(The task) Set the following entries down again exactly, line by line.

[Supplied data Boundary: Start]

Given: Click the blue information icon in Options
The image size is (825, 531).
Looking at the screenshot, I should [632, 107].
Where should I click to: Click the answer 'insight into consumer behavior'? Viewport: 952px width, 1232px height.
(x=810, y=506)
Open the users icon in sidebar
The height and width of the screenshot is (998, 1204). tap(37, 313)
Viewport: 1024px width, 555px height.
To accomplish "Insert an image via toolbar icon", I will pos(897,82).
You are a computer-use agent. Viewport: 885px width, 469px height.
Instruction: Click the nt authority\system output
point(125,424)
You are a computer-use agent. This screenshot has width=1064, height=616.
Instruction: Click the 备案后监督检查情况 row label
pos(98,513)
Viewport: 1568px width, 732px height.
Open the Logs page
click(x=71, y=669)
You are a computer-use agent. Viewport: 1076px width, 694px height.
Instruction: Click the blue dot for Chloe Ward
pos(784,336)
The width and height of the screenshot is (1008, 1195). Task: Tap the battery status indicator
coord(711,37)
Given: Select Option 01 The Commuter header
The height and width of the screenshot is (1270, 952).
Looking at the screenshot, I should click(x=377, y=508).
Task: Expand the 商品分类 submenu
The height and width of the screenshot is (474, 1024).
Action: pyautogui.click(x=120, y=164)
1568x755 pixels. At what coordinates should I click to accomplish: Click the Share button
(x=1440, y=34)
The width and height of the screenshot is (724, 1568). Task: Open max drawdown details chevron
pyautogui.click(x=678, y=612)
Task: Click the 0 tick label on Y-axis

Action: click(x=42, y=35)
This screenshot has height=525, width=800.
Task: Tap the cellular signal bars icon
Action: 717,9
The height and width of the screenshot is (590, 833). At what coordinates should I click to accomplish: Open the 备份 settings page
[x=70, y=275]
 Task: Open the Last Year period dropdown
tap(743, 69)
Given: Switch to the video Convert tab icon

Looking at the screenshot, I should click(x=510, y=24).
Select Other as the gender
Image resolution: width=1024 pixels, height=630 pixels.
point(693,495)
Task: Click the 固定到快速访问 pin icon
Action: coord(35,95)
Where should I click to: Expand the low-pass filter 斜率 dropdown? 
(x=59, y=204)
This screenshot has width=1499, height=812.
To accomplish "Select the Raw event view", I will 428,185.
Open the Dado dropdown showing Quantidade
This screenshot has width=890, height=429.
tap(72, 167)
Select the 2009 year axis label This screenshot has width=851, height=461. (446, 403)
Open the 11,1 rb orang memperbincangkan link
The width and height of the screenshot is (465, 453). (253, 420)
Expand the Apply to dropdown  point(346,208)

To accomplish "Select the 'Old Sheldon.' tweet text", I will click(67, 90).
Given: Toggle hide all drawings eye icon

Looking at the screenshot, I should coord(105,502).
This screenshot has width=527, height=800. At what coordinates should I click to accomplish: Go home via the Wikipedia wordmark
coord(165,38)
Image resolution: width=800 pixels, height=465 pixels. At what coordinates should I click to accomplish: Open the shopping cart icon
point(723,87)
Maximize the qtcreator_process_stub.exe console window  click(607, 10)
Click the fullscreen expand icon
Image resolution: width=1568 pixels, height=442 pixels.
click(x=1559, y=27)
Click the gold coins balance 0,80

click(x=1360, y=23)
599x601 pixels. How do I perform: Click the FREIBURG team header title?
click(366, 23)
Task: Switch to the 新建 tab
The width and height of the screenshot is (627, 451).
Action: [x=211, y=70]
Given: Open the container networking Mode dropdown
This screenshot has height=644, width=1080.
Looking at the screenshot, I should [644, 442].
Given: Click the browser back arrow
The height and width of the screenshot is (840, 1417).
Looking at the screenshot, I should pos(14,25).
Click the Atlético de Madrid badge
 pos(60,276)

[Supplied data Boundary: End]

(Response box)
Given: Click the blue information icon in Options
The image size is (825, 531).
Looking at the screenshot, I should [632, 107].
Where should I click to: Click the answer 'insight into consumer behavior'? Viewport: 952px width, 1232px height.
(x=810, y=506)
Open the users icon in sidebar
The height and width of the screenshot is (998, 1204). tap(37, 313)
Viewport: 1024px width, 555px height.
To accomplish "Insert an image via toolbar icon", I will pos(897,82).
You are a computer-use agent. Viewport: 885px width, 469px height.
Instruction: Click the nt authority\system output
point(125,424)
You are a computer-use agent. This screenshot has width=1064, height=616.
Instruction: Click the 备案后监督检查情况 row label
pos(98,513)
Viewport: 1568px width, 732px height.
Open the Logs page
click(x=71, y=669)
You are a computer-use agent. Viewport: 1076px width, 694px height.
Instruction: Click the blue dot for Chloe Ward
pos(784,336)
The width and height of the screenshot is (1008, 1195). Task: Tap the battery status indicator
coord(711,37)
Given: Select Option 01 The Commuter header
The height and width of the screenshot is (1270, 952).
Looking at the screenshot, I should click(x=377, y=508).
Task: Expand the 商品分类 submenu
The height and width of the screenshot is (474, 1024).
Action: pyautogui.click(x=120, y=164)
1568x755 pixels. At what coordinates should I click to accomplish: Click the Share button
(x=1440, y=34)
The width and height of the screenshot is (724, 1568). Task: Open max drawdown details chevron
pyautogui.click(x=678, y=612)
Task: Click the 0 tick label on Y-axis

Action: click(x=42, y=35)
This screenshot has height=525, width=800.
Task: Tap the cellular signal bars icon
Action: 717,9
The height and width of the screenshot is (590, 833). At what coordinates should I click to accomplish: Open the 备份 settings page
[x=70, y=275]
 Task: Open the Last Year period dropdown
tap(743, 69)
Given: Switch to the video Convert tab icon

Looking at the screenshot, I should click(x=510, y=24).
Select Other as the gender
Image resolution: width=1024 pixels, height=630 pixels.
point(693,495)
Task: Click the 固定到快速访问 pin icon
Action: coord(35,95)
Where should I click to: Expand the low-pass filter 斜率 dropdown? 
(x=59, y=204)
This screenshot has width=1499, height=812.
To accomplish "Select the Raw event view", I will 428,185.
Open the Dado dropdown showing Quantidade
This screenshot has width=890, height=429.
tap(72, 167)
Select the 2009 year axis label This screenshot has width=851, height=461. (446, 403)
Open the 11,1 rb orang memperbincangkan link
The width and height of the screenshot is (465, 453). (253, 420)
Expand the Apply to dropdown  point(346,208)

To accomplish "Select the 'Old Sheldon.' tweet text", I will click(67, 90).
Given: Toggle hide all drawings eye icon

Looking at the screenshot, I should coord(105,502).
This screenshot has width=527, height=800. At what coordinates should I click to accomplish: Go home via the Wikipedia wordmark
coord(165,38)
Image resolution: width=800 pixels, height=465 pixels. At what coordinates should I click to accomplish: Open the shopping cart icon
point(723,87)
Maximize the qtcreator_process_stub.exe console window  click(607, 10)
Click the fullscreen expand icon
Image resolution: width=1568 pixels, height=442 pixels.
click(x=1559, y=27)
Click the gold coins balance 0,80

click(x=1360, y=23)
599x601 pixels. How do I perform: Click the FREIBURG team header title?
click(366, 23)
Task: Switch to the 新建 tab
The width and height of the screenshot is (627, 451).
Action: [x=211, y=70]
Given: Open the container networking Mode dropdown
This screenshot has height=644, width=1080.
Looking at the screenshot, I should [644, 442].
Given: Click the browser back arrow
The height and width of the screenshot is (840, 1417).
Looking at the screenshot, I should pos(14,25).
Click the Atlético de Madrid badge
 pos(60,276)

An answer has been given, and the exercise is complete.